More generally, change is difficult, especially when it comes to important relationships. The last semester was, for me, a kind of shift into accepting and imagining my future as an academic. I'm not sure where or when this happened, and obviously it's been a gradual process, but something has changed, where now instead of fantasizing about creative projects I find myself fantasizing about research questions. My preference is to pick up an academic text rather than a book of poetry or a novel. When it comes to writing, some of my fears have come true in that I find that I'm thinking more about arguments, ideas, and scholarship than I am about the "liminal spaces" (a trendy word in poetry from ten years ago) from which to start making the poetic, and mercifully indeterminate connections between things that much of my writing on this blog has started from. CD said to me once, twelve somethings years ago, that I wrote in a remarkably "unpredatory" way (I was always proud of the characterization). I wonder if she would say the same thing now. It seems my academic identity, after two and a half years, has grown to the point where it's becoming my primary identity.
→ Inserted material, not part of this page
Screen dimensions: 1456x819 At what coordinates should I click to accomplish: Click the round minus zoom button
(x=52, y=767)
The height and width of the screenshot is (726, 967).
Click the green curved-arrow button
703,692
The reasons for this shift are, I believe, a combination of unpredictable life events and the disciplining of the PhD program. In the last year and a half I've experienced a number of losses, including a cat, a father, and a lover, i.e. a shift in important everyday relationships. In the last six months or so, I've also noticed that I've stopped "making phone calls" to people in "California," and invest the majority of my social energy into people who live in Lafayette. Thus, through a combination of bonds that have fallen away, and new ones that have come to take their place, my day to day consists of different kinds of conversations and interactions than the ones I was having. At the same time after two and a half years of intensive classes, intensive academic writing and now, getting into research, I've been learning the specifics of academic work. I think the big shift came over the summer, after studying and taking and passing prelims, somehow, I began to think of the work I was doing not as the necessary work of graduate school, but as my work. I came here thinking that I just needed to get through, get out, and then go back to teaching and writing with health insurance and a steady gig. Now I'm beginning to imagine another kind of future, and it's one I never could have predicted.
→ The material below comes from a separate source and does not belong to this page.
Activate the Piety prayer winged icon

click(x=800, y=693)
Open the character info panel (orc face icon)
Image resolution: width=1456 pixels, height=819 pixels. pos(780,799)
Not to say that I'm not going to write in this blog anymore, or stop working on non-academic writing and music, or that I'm going to let Jinx die because I don't want to be his doctor. I'll continue to do all of it, continue to work towards pulling all these threads together, and continue to balance the strain of what I don't want to do with my own agenda. More later on what that agenda consists of but right now I'm going to go eat dinner with mi familia. Here is a poem for the old year by the Polish poet Wisława Szymborska, translated by Stanisław Barańczak and Clare Cavanag. I'll let you know when I find one for the new year:
Cat in an Empty Apartment

Die—you can’t do that to a cat.
Since what can a cat do
in an empty apartment?
Climb the walls?
Rub up against the furniture?
Nothing seems different here
but nothing is the same.
Nothing’s been moved
but there’s more space.
And at nighttime no lamps are lit.

Footsteps on the staircase,
but they’re new ones.
The hand that puts fish on the saucer
has changed, too.

Something doesn’t start
at its usual time.
Something doesn’t happen
as it should.
Someone was always, always here,
then suddenly disappeared
and stubbornly stays disappeared.

Every closet’s been examined.
Every shelf has been explored.
Excavations under the carpet turned up nothing.
A commandment was even broken:
papers scattered everywhere.
What remains to be done.
Just sleep and wait.

Just wait till he turns up,
just let him show his face.
Will he ever get a lesson
on what not to do to a cat.
Sidle toward him
as if unwilling
and ever so slow
on visibly offended paws,
and no leaps or squeals at least to start.